Their rivals are locking in one all-star recruit after another. Many SEC schools are signing classes of young football players that are ranked in the top ten nationally. The Razorbacks are running dead last in the SEC in recruiting this year. Even Vanderbilt is edging them out. That does not bode well for our grid iron fortunes over the next four or five years. We might get by with one weak class, but if we don’t do significantly better next year then we are in serious trouble down the road.

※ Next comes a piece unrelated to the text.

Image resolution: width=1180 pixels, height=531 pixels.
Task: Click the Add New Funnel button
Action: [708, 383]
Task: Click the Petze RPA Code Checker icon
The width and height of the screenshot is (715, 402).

But that after all, is a game played with a ball. Politics has become a game played with the truth, and the consequences for not recruiting well are disastrous. It seems we have lots of candidates running for a couple of open seats, but quantity is not the same as quality. I question whether we the people are “recruiting well” in our efforts to get people of character and ability to seek out public office. And why should they? The system is such a mess, and the special interests are very well entrenched.

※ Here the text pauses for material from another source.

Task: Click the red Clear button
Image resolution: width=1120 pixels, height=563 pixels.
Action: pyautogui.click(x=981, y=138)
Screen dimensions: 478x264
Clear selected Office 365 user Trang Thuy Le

I can’t help but wonder if, for the Federal government at least, it is not too late for even good people to turn things around. And it’s not just me with the winter blues saying this. I heard House Minority Leader John Boehner just the other day say that “the federal government will not continue to exist” with spending at its current out-of-control rate.
Think about that. He literally said that the federal government of the Untied States will not exist anymore if it stays on its current path! And I see no indication that it will do anything but more of the same until the Chi-coms decide to quit loaning it the money that it uses to buy votes and pay off big donors. Maybe we better start thinking about how we could get on without them after they implode!
In related news, the courts have ruled that two provisions of the McCain-Feingold “campaign finance reform” law are unconstitutional. McCain-Feingold was definitely unconstitutional, so much so that apparently even a federal judge could see it.
The two main provisions the courts ruled unconstitutional were the ban against candidate criticism in the days leading up to an election, and a ban on corporate contributions.
It is the ban on criticizing politicians before elections that I objected to. In principle I support a ban on corporate contributions to political campaigns. Corporations are not real persons, and they don't have natural, that is God-given, rights the way actual persons have. In spite of this, the way things are done now such giant artificial persons have more access to our political system than real persons do. Many of these corporations are global, not simply American, entities. They have no special loyalty to this country, yet they have inordinate influence in the political process. Big corporations are driving much of the government spending that Boehner spoke of as such a dire threat.
Contributions to politicians and causes should come from real persons only, in my humble opinion. With a few historical exceptions like the British East India Company, giant corporations are a recent phenomenon. Can government by, of, and for, the people can survive this new era?